>>
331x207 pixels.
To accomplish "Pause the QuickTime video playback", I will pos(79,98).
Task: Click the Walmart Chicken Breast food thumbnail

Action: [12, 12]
<<
>>
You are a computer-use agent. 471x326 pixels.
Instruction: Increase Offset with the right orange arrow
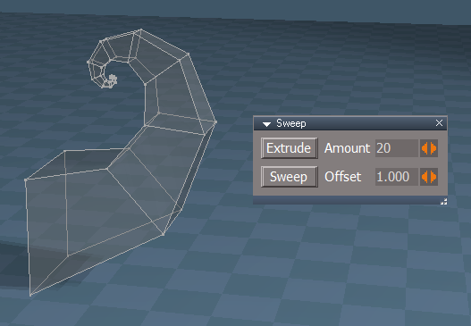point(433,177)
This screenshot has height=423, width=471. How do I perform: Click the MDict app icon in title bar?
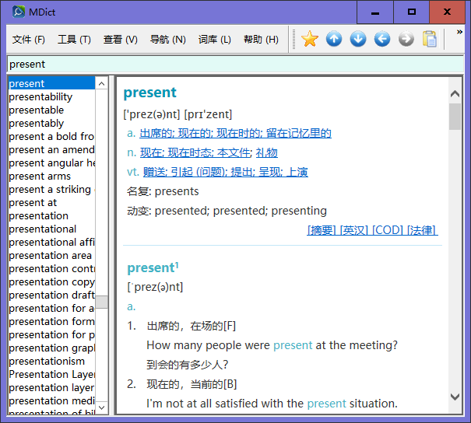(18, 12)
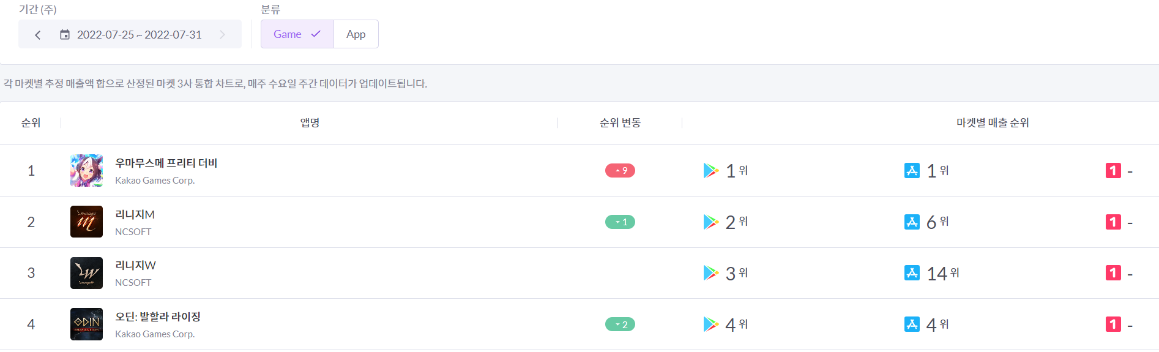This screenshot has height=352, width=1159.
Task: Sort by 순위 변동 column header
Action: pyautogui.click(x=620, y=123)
<<
>>
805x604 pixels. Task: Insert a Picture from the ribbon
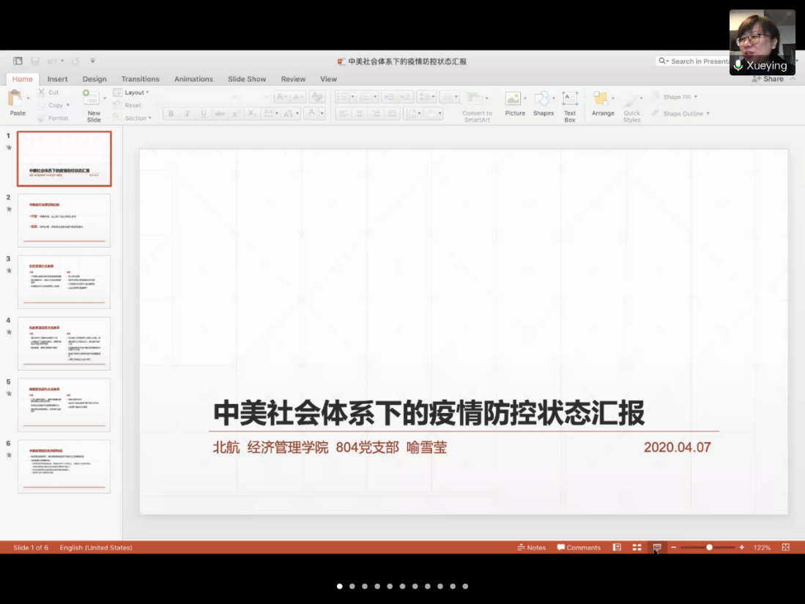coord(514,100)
<<
● Prompt
Rewrite everything from the line containing "331x207 pixels." down to the line containing "Action: [12, 12]" in the records above, substituting "Turkey" for "Chicken" and leaving everything else unchanged.

● Result of this task
331x207 pixels.
To accomplish "Pause the QuickTime video playback", I will pos(79,98).
Task: Click the Walmart Turkey Breast food thumbnail

Action: [12, 12]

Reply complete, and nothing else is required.